I want more children. I always saw myself having three kids. I love being a mother. It is painful watching M go through every stage and thinking, "This is the last time."
Before M was born, people would ask since we were having a girl and we already had a boy, if she would be our last. I said that if everything went well, we might consider a third baby. But, what I was really saying was, "I want a third baby, and I hope everything goes well so that we're able to have three kids."
Everything did not go well.
When M was born, I heard the high-risk doctor say to the nurses that there was too much scar tissue from my first C-section. I heard him say that he was having to make another incision to get her tiny body out. I knew what that meant. If the sudden birth of a 26-weeker weren't enough. If the sudden preeclampsia weren't enough. If the arrival of another 2-lb baby weren't enough to keep me from dreaming about more babies, the very real possibility of my uterus rupturing from multiple incisions was. Every time I said crazy things to my husband about having more kids (probably the only person to whom I admitted such craziness), I always came back to my role as a mother. I have never been a risk-taker, so why would I start now by risking my own life as my children's mother?
I believed that as time faded the horrors of preeclampsia, as the incision healed, as I became healthier and less sleep-deprived, as we fell out of the NICU routines and back into a peacefulness at home, as M grew bigger and fatter, as life moved on, I would be satisfied by two children. My mom said she knew she didn't want more children, and the decision was still hard. Surely life would be simpler with these two lovely children. I would make peace with it.

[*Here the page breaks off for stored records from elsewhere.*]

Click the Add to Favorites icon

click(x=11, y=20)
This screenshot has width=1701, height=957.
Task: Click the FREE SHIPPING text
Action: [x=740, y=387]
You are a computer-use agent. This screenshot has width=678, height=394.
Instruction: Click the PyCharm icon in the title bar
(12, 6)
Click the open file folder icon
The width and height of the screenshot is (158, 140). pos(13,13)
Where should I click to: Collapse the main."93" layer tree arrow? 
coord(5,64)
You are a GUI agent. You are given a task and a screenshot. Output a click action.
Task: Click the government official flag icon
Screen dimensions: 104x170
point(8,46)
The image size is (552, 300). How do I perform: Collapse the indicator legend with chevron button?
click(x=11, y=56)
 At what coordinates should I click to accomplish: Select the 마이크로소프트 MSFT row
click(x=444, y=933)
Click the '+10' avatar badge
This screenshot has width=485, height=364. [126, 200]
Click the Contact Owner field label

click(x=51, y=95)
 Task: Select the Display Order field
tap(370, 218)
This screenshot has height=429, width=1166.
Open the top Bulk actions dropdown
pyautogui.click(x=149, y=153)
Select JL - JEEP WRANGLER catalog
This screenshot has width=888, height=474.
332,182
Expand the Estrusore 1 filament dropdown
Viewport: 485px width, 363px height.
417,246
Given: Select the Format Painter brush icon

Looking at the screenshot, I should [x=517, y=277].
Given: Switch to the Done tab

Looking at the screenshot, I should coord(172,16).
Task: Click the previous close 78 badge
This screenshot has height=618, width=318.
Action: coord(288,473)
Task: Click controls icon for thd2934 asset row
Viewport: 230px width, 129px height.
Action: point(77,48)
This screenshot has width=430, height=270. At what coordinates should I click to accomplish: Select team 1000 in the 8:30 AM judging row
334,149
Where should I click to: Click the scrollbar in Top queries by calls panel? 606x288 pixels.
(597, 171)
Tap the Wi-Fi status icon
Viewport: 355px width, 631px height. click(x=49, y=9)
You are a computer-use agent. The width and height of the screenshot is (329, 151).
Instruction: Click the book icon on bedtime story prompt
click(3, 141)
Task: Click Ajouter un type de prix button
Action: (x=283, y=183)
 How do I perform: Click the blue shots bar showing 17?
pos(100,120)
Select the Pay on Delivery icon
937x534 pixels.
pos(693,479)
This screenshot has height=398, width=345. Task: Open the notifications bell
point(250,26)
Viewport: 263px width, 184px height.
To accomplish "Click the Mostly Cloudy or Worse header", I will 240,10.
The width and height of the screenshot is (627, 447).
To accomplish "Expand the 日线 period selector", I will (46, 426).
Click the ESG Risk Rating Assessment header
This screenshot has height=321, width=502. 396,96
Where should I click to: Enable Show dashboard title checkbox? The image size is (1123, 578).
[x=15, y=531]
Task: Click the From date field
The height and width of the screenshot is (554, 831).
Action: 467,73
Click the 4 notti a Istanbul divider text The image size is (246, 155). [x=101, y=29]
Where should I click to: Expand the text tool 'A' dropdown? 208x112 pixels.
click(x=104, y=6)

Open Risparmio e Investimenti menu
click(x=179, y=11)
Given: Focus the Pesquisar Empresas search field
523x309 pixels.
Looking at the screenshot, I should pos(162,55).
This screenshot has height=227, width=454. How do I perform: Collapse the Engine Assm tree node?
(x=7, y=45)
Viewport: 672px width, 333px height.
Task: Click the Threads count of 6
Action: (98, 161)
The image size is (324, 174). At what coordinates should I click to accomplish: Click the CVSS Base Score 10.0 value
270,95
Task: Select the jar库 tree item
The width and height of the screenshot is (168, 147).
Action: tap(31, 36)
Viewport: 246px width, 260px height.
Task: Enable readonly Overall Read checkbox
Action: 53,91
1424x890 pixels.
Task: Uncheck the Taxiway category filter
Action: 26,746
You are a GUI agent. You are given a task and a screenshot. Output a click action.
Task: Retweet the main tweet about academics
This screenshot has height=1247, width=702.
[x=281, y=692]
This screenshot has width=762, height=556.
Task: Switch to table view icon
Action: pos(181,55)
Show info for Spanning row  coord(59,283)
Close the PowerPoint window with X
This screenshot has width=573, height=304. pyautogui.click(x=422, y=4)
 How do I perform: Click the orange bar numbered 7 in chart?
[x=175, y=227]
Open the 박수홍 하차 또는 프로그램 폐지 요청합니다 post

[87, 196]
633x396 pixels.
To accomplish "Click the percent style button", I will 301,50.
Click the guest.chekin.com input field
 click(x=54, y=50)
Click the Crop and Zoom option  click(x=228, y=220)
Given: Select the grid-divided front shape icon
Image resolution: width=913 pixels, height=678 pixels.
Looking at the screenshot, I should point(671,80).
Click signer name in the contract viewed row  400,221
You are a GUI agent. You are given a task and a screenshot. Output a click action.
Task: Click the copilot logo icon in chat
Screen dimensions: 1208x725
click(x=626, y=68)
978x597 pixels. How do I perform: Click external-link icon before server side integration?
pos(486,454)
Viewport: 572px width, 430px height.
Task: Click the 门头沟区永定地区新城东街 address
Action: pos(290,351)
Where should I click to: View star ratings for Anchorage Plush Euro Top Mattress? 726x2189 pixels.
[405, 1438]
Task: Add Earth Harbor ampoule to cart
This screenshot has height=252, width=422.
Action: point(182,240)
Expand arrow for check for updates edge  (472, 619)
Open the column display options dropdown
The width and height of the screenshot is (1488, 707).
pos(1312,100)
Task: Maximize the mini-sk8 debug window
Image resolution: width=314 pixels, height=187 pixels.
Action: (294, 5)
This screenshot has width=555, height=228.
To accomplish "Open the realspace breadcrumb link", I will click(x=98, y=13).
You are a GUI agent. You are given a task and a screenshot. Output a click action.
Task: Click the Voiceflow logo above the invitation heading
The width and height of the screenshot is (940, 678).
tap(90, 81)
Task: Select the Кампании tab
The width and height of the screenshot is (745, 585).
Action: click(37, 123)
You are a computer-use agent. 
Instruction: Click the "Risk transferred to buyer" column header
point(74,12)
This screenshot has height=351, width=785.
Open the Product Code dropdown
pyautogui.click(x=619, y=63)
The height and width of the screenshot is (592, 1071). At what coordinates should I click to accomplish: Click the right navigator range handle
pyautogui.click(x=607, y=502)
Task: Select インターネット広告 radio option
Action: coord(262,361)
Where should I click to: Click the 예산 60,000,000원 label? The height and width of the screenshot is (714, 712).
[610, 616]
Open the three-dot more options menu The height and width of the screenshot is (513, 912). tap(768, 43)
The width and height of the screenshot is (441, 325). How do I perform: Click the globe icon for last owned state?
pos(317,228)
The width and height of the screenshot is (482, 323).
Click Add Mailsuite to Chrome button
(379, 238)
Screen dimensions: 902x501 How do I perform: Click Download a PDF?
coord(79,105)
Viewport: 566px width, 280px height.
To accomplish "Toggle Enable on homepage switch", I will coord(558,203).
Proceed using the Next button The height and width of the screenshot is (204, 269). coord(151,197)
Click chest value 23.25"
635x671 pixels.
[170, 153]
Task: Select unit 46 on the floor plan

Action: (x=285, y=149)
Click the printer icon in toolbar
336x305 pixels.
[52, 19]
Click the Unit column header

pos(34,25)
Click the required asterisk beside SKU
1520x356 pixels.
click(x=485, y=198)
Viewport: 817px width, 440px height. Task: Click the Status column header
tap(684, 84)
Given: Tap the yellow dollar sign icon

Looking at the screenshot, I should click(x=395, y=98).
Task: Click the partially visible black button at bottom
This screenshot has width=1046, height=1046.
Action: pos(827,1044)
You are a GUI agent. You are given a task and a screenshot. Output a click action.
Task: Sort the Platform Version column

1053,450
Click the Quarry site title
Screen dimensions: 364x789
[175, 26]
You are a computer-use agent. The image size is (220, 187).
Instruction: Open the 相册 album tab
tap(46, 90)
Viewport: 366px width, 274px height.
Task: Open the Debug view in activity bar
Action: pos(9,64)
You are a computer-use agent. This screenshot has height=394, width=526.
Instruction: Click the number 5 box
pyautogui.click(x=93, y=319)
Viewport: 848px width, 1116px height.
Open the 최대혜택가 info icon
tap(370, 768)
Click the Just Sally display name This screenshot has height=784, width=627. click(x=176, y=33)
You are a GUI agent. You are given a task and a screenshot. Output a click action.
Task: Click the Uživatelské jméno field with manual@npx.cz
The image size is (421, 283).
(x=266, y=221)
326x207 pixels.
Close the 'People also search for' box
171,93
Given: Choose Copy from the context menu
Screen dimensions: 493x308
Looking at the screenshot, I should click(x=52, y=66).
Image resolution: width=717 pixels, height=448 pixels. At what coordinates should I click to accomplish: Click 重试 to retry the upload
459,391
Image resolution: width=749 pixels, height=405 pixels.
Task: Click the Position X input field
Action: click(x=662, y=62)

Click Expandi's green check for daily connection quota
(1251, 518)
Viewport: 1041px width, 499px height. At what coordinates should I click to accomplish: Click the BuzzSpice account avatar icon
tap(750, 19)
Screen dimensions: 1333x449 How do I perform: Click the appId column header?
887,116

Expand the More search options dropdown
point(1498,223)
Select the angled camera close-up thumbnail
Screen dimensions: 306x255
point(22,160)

My husband remains on the fence, as he has every right to be. Only a woman, only a mother would stew about whether or not she'd have more babies. He's so bogged down at work and at home that he doesn't have the energy to think about more babies. I agree with him. Except that for me, it doesn't require energy. It's just where my mind goes every time I see how fast my tiny babies are growing up. I can't help it.
And even as we make permanent arrangements that will end our ability to have more biological children, I still feel like things are being left undone. I feel like there's more to our story.
I still have a baby out there somewhere.
It makes no sense, so I don't usually talk about it. I should be glad to get back to life. I should be glad to leave these hard years behind. I should be glad to make the next years about balancing my professional and personal lives, instead of throwing all my eggs into the child-rearing basket.
And, yet, more time passes, but things don't get easier. I reject the decision that was made for me. I want a bigger family, not for the work that it is now but for the blessings it will bring in the future as we watch our children grow. Raising babies, especially tiny babies, is hella hard work, and it's not for everyone. But, it is for me. Even on the hardest days, I believe in family.
So, where do we go, and what do we do? My husband and I have put so many of our goals on hold these last three years, and 2014 will be a year of us moving those front and center. Maybe actually moving. If M is healthy enough, we want to move to a place where we see ourselves raising our family. We have so much to do in our personal lives before we can really contemplate adding another baby to our family. And so we wait. I guess I've learned to be more patient, so even though the thought is always on my mind, I'll tell it to rest awhile. We'll see what happens.
But, here's the point to this confessional: When I think of adopting, I'm overwhelmed by the decisions. Private or foster care? Baby or toddler? International or domestic? And can we afford it? How would it affect our family?
It is scary.
But, the one thing that feels right is: preemie. I want another preemie. That sounds crazy, doesn't it? But, it's all I know. I know preemies. That is what we have. I think back to our first NICU stay. There was a baby no one visited. She had no name. She was just a baby in a box waiting for a home. I wanted to scoop her up and love her. Plenty of children in this world need a good home and a family to love them. But what feels right for me is another preemie, a preemie without parents able to help her grow and develop, a preemie without parents to advocate for her.
And that's where I lose my husband. A preemie? Haven't we done our tour of Preemie Duty? But, if I'm being honest, I think I'm a better, more experienced preemie mother. What would I do with a "normal" baby? What do you do with a baby who just rolls over or a toddler who just walks or a child who just talks? Every stage is so crucial, every milestone so anticipated, every change so monumental with a preemie. In a funny way, it's become my comfort zone. It's my identity. It's the one thing that unites my babies the most, the thing that knits our family together. It's the foundation of our lives as a family of four, this sense of gratitude we've all developed. And I cannot imagine adding another member to our family who didn't share that connection.
Isn't it funny how that happens? The foreign becomes the familiar. The trauma becomes the salvation. The dark brings such light. And the lady with two tiny babies wants a third.